#### [Brief]
What is needed is an exact reproduction of the lines in the records below, starting at the line with "You are a GUI" and ending at the line with "Task: Click the Description text field", both included, and nothing else; pictures stay out.

#### [Material for this task]
*** Begin section ***

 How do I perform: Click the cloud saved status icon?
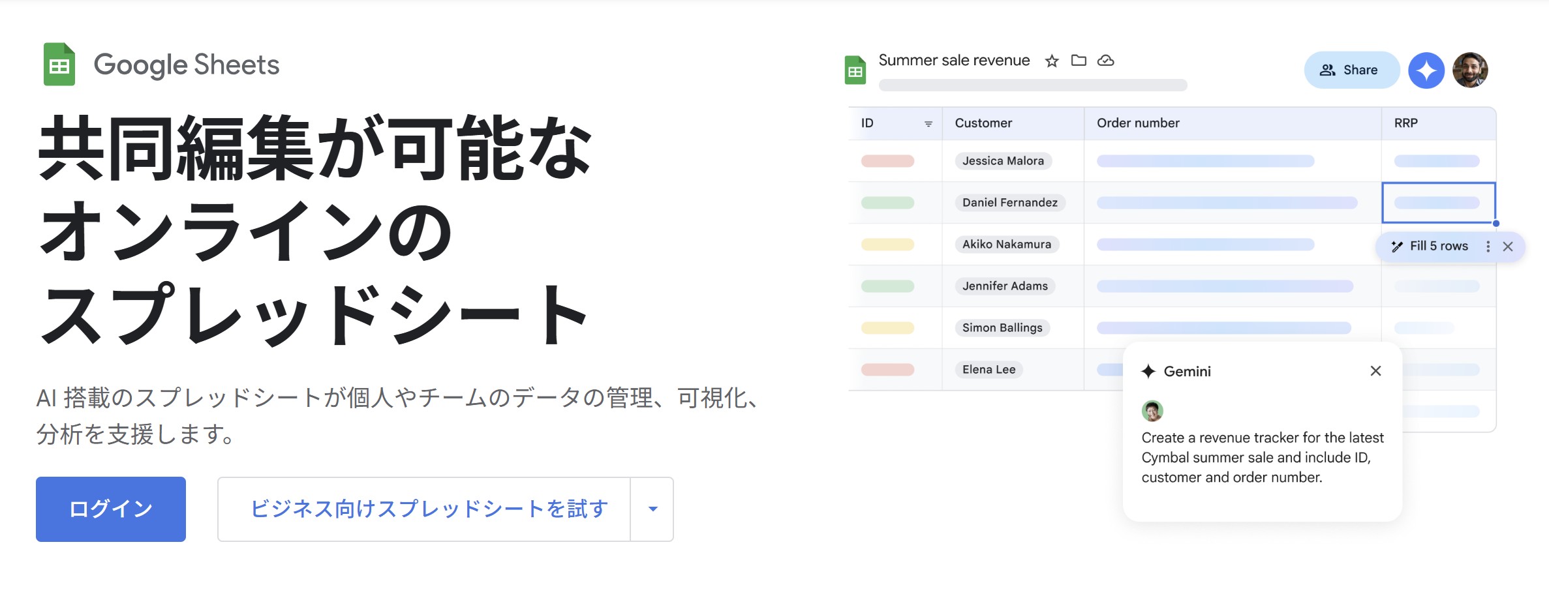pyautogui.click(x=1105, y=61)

*** End section ***
*** Begin section ***

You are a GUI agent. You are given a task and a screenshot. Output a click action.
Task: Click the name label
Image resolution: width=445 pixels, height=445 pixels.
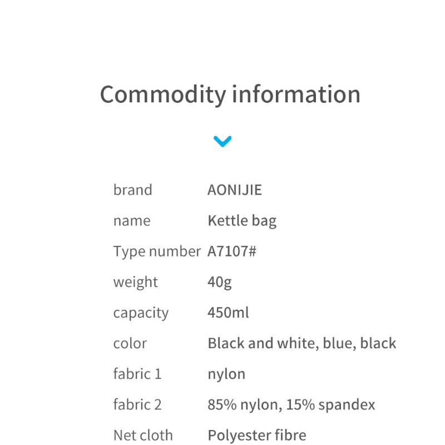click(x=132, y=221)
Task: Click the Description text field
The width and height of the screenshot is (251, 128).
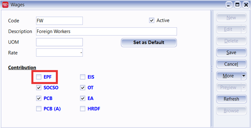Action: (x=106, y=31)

*** End section ***
*** Begin section ***

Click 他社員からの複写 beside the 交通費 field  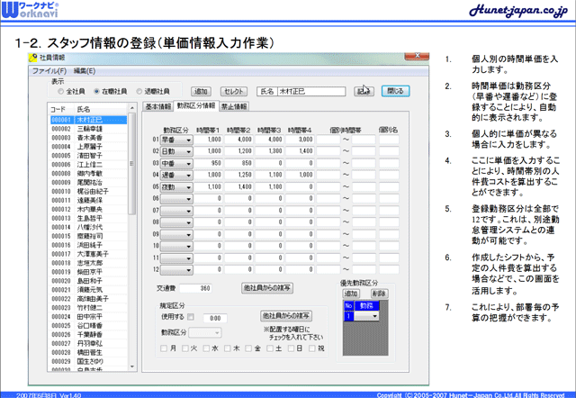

*** End section ***

#### [Result]
You are a GUI agent. You are given a task and a screenshot. Output a click action.
Task: Click the name label
Image resolution: width=445 pixels, height=445 pixels.
click(x=132, y=221)
Task: Click the Description text field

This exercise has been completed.